I think she was actually a couple years older than George, her husband. (He led the secession of his little town from Connecticut to Massachusetts over issues of religious freedom, and was the only one not pardoned by the Connecticut government when the king (whose father, by the way, George had helped defeat in the Civil War of the 40's) redrew the map of the Colonies and put his town back in Connecticut.) George died in his late seventies or early eighties, an old man by those standards, while at a session of the colonial government.
Ann outlived most of her children, and a couple of her grandchildren. But, going through the family tables, there are quite a number of women who lived to be in their nineties. Most recently, my great-grandmother Denison died at 92 in about 1988.
Another really neat thing to note in the family tables was how few of the women of my line married young. The youngest one in my grandmother's maternal line was, I think, 19. Most of them were in their mid to late twenties, even at the time of the Revolution or the Civil War. No child brides here! (My grandmother herself was 30. Actually, my paternal grandmother was 30 as well, older than her husband and college-educated, and she had five children and lived to 86 with [almost] all her wits.)
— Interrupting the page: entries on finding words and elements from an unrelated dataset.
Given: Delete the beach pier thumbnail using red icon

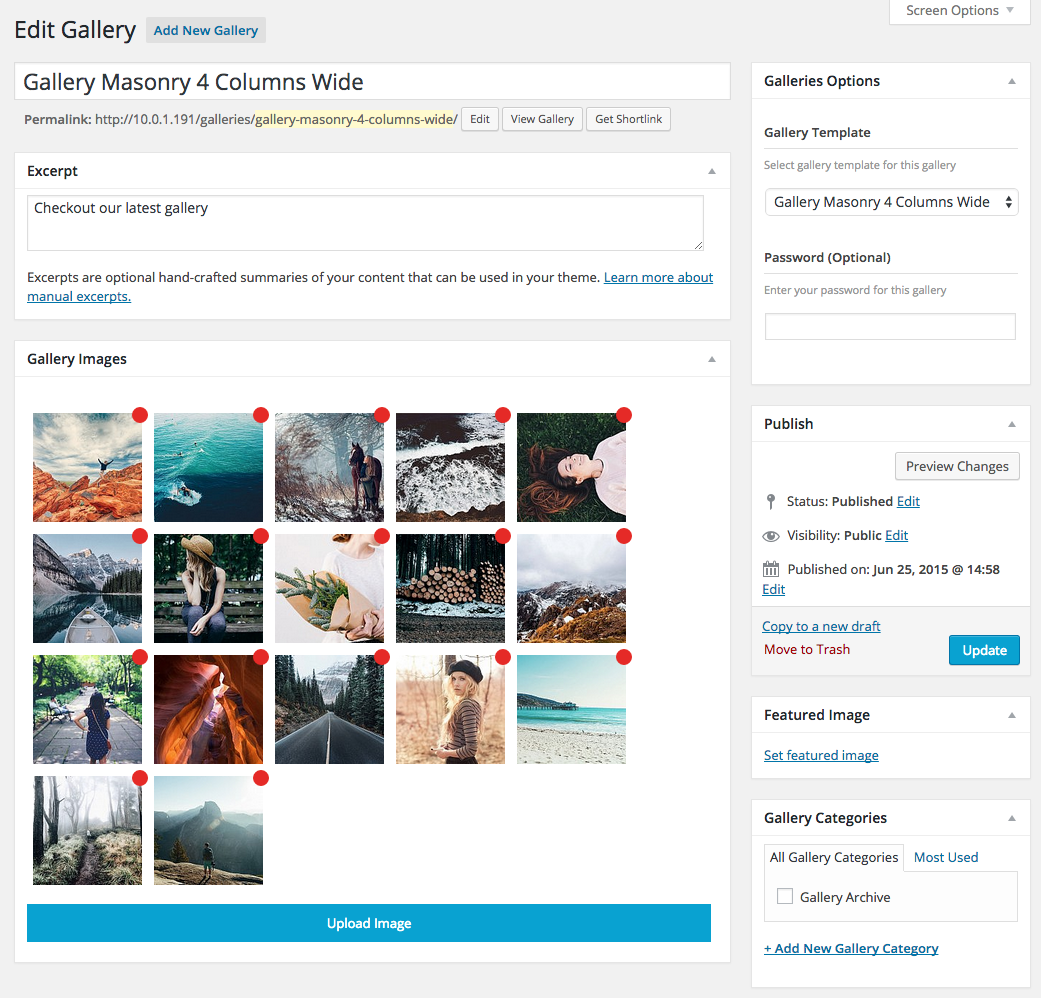Looking at the screenshot, I should [624, 657].

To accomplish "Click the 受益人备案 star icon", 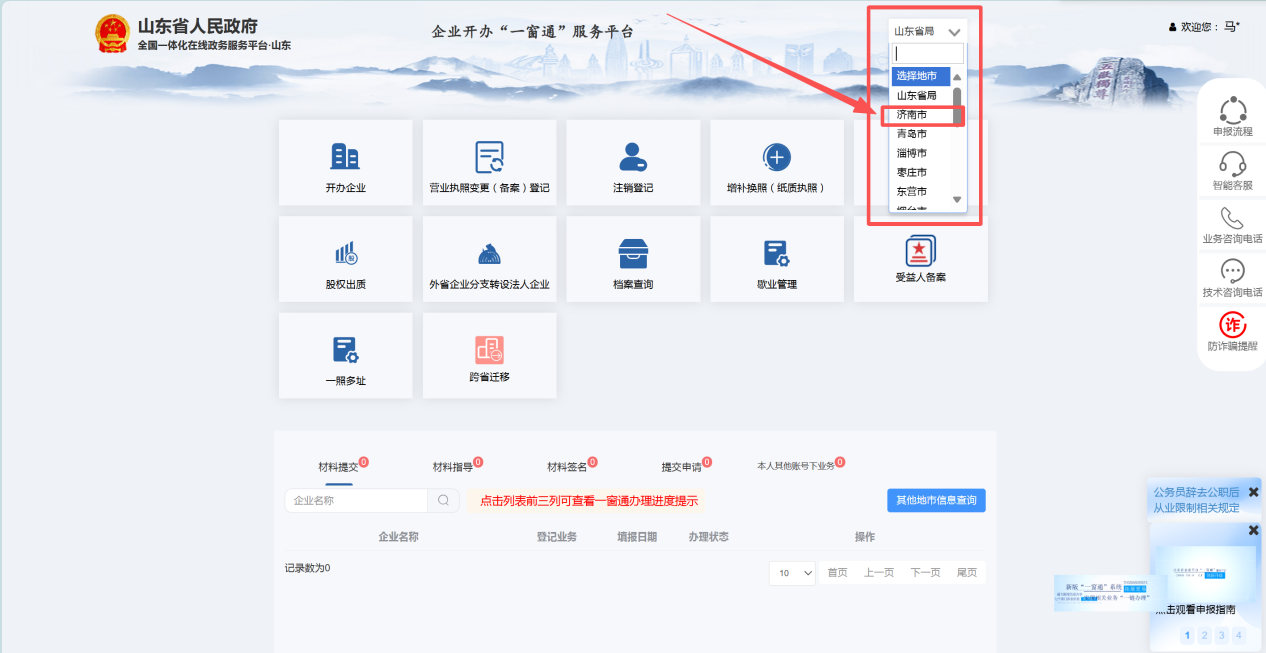I will 920,250.
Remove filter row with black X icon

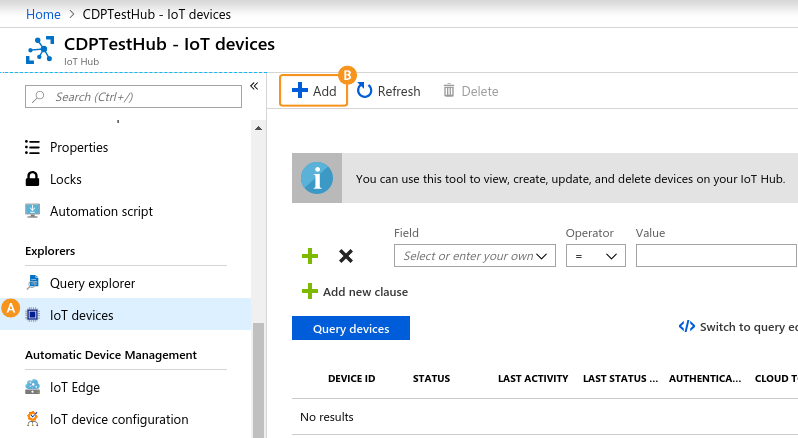pyautogui.click(x=346, y=256)
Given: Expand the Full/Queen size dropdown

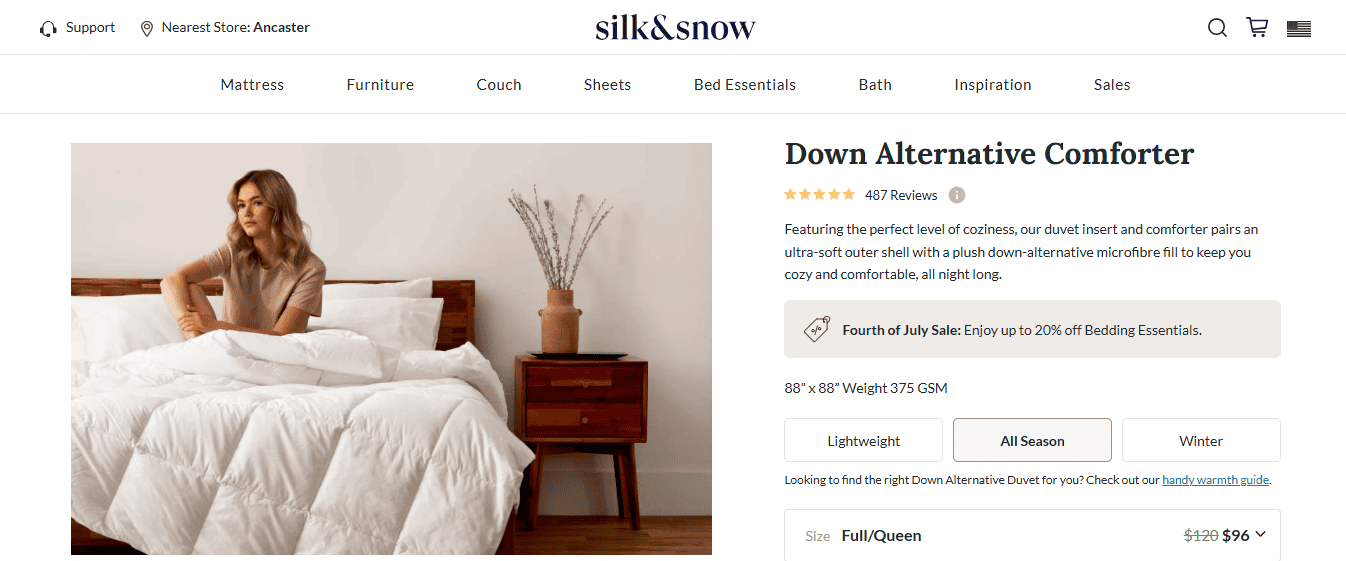Looking at the screenshot, I should tap(1032, 535).
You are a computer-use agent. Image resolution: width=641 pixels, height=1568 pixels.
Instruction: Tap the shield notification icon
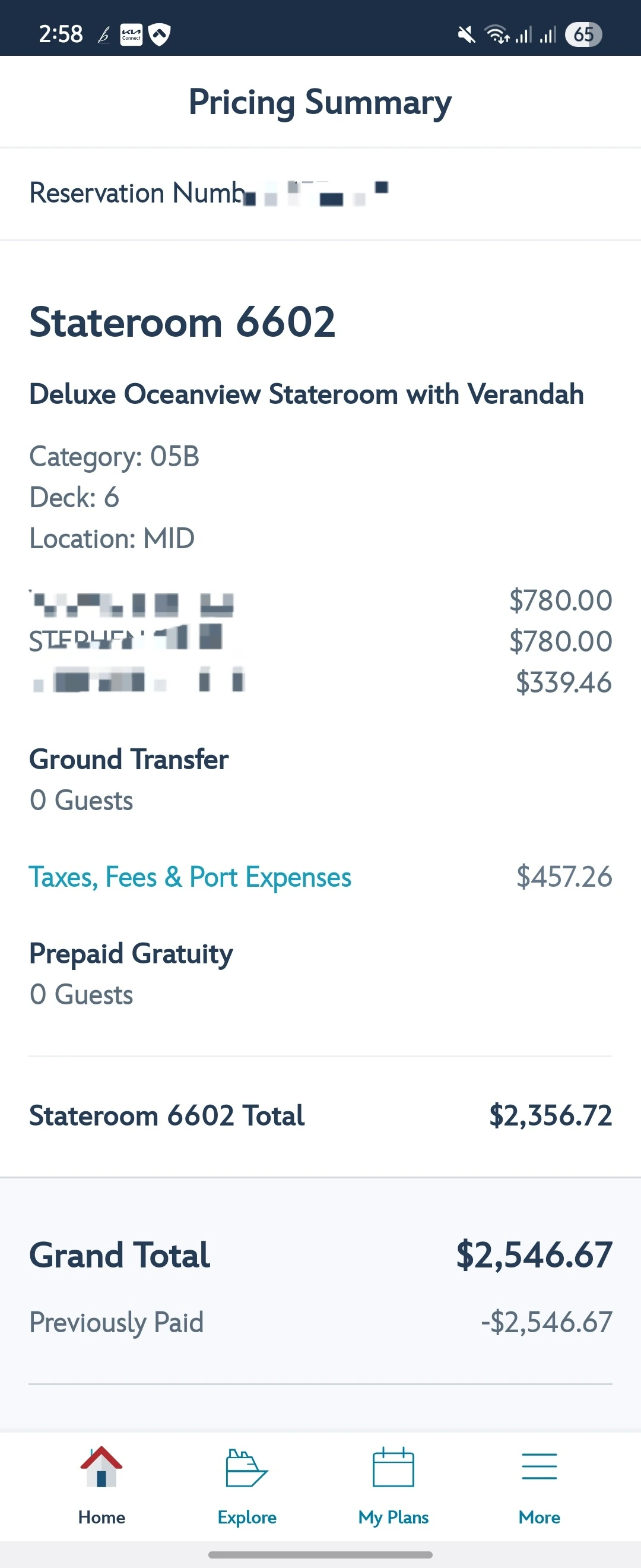(x=159, y=34)
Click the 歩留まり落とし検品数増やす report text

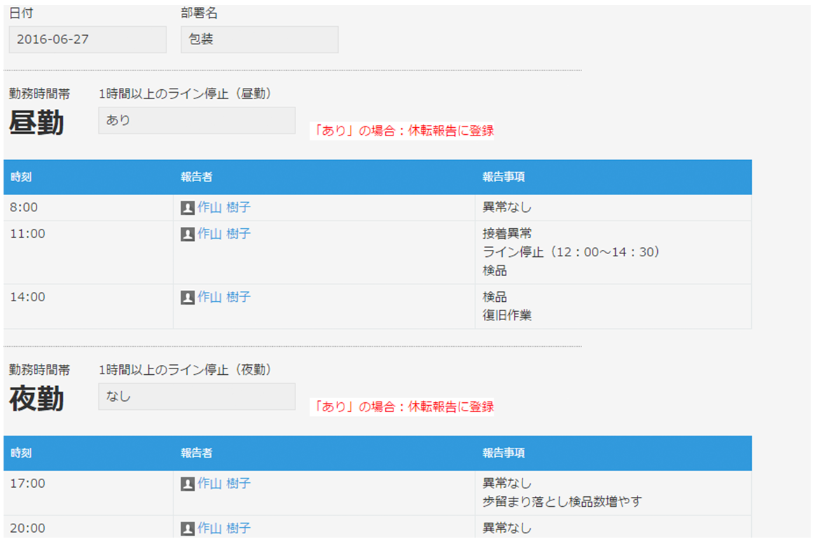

i think Ann is somewhere around Mystic-- the Denison estate is still there, with the great house George's grandson built still intact. I think Stonington is the name of the town with the burial ground. George's stone is definitely in Hartford, where he died; I have a t-shirt from that cemetery, that my mom got when she went to visit him. I think that one's called the Ancient Burial Ground and yes, the t-shirt has a winged death's-head motif. (Unfortunately, in navy on gray-- white on black would be so much way cooler but I think they're trying not to attract the goths and stuff.)
Puritans were both very cool and very creepy, and in fact were nothing like history makes them out to be. I really want to write a novel about Captain George and Lady Ann (as the descendants historical society calls them) but it's proving too hard to get into the vibe. Puritans, honestly, were weird.